Cassidy stuffed the keys in her pajama pants pocket and was out the door before Paloma could finish her question. It took longer to find a parking spot at Walmart than it had taken to drive there, as if every person in Buckhannon had gone to the superstore at once.
An elderly greeter with a short white perm hunched on a stool near the sliding doors in a yellow windbreaker, staring at the ground, and Cassidy remembered a documentary she’d seen about how poorly the chain treated its employees. The interior of the store was overwhelming, the blue-and-white walls rising what felt like hundreds of feet into the air, giant signs announcing Rollbacks, an incessant beeping pulse from the cash registers.
For a few minutes Cassidy was mesmerized, forgetting why she was there. The refrain that had been playing on repeat in her head all day—When was my period? When was my period?—faded under the beeps. She wandered, gawking at the pink camouflage T-shirts in the children’s clothing section, fifteen-foot aisles packed with bulk paper towels and Dixie cups, the flashing lights of the electronics section. The Walmart had opened when Cassidy was small—the most exciting thing she could remember happening in Buckhannon. In middle school, her parents had dropped her off in front of the entrance to hang out with Simon. They would loiter for a while in the CD section and then walk from aisle to aisle, making fun of the people they saw. In high school, Simon drove them himself and they did the same thing. They’d spend their allowance on a huge tub of ice cream, drive back to Simon’s, and share the whole thing while watching a movie.
When was her period?
“Cassidy?” The voice interrupted her thoughts and she looked up
.
“Oh my gosh! I thought you were in California.”
Though she couldn’t remember the woman’s name, Cassidy recognized her instantly, particularly her eyes, which looked like they could belong to a friendly cartoon chipmunk. She had gained weight and Cassidy was surprised at how much she now looked like an adult woman. She had definitely gotten her adult face, but her eyes had remained the same. Two dirty kids hung off the sides of her cart, which was packed to the top with Coke, Pop-Tarts, and frozen chicken nuggets in the shape of dinosaurs.
Cassidy wondered if it was too late to pretend she hadn’t heard her.
“Yeah, uh. I’m back,” she said. When was her period?
“Well, that’s great.” The woman smiled with her whole face. “I hope I see you around.” Cassidy remembered a sense of sweet innocence that the woman had always conveyed. It was still there.
“Yeah.” Cassidy forced a smile that she hoped seem just as genuine, relieved the conversation had been short.

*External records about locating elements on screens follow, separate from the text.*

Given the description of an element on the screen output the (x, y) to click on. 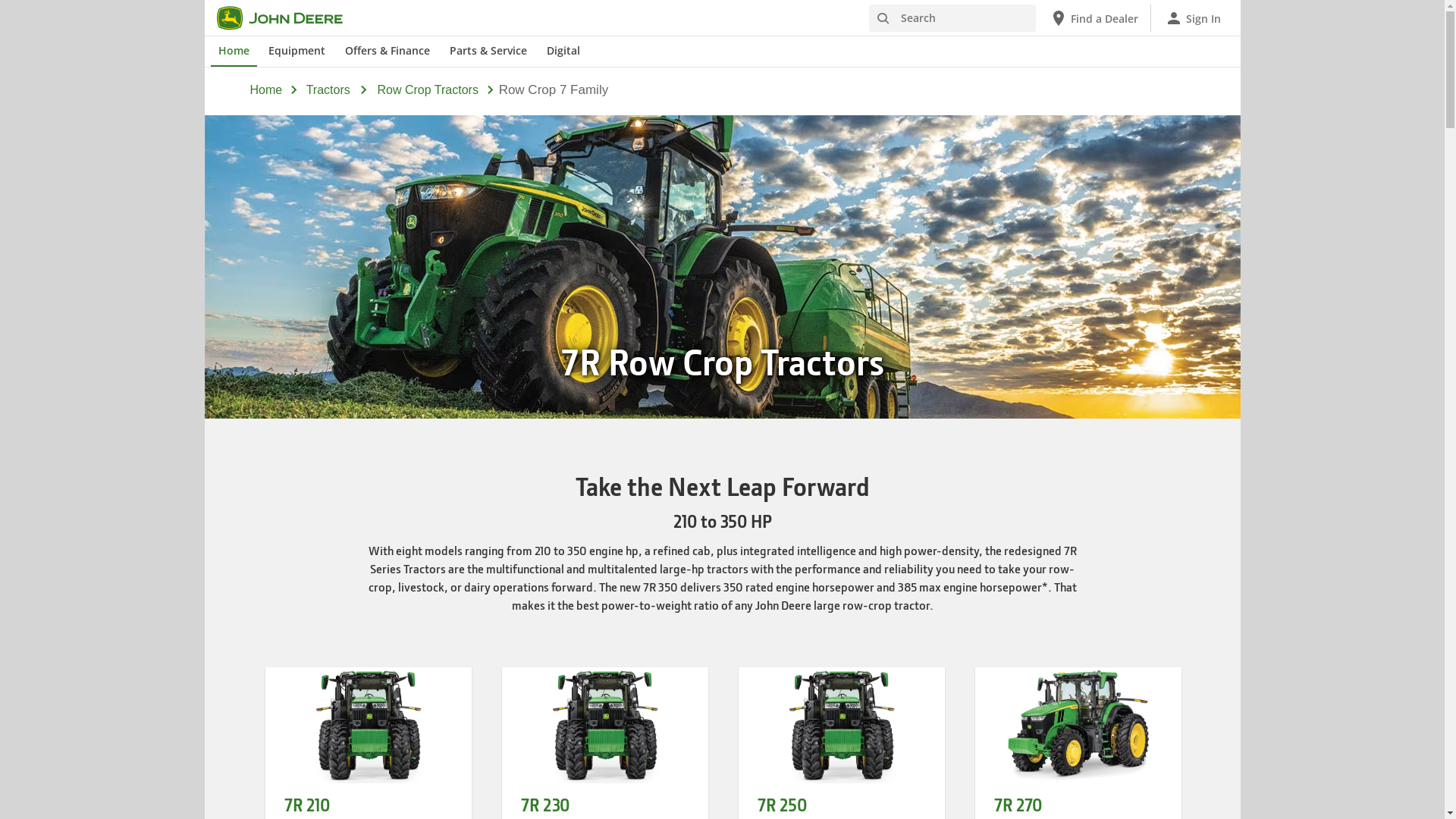
Home Element type: text (266, 89)
Digital Element type: text (563, 51)
Parts & Service Element type: text (488, 51)
Find a Dealer Element type: text (1093, 17)
Sign In Element type: text (1192, 17)
7R 210 Element type: text (306, 804)
John Deere Element type: hover (288, 18)
Home Element type: text (233, 51)
Offers & Finance Element type: text (387, 51)
Row Crop Tractors Element type: text (427, 90)
7R 250 Element type: text (781, 804)
7R 270 Element type: text (1017, 804)
7R 230 Element type: text (544, 804)
Tractors Element type: text (328, 90)
Equipment Element type: text (296, 51)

The woman rolled toward the produce section, and Cassidy hurried toward Health and Beauty. She passed shampoos, deodorants, and tampons, recognizing at least three more faces as she walked. It was like a fishbowl, or a snow globe, here, everyone walking around thinking they were living independent lives. They thought they were as separate as people somewhere big, but they were all here, together, entangled. People in Buckhannon moved around from downtown to Walmart, to their schools and houses, and thought they were living real lives, but they were all trapped here together.
Cassidy arrived then, in front of the pregnancy tests, various shades of pink and white under fluorescent lighting. She stared for a moment before becoming self-conscious, imagining someone else from high school approaching her while she contemplated the merits of First Response versus EPT. Hastily, she snatched one that guaranteed results “6 days sooner” and clutched it to her body as she darted to the self-checkout line, avoiding looking at the shining eye of the security camera as she paid. Stuffing the test into a bag, she took her purchase to the bathroom at the front of the store.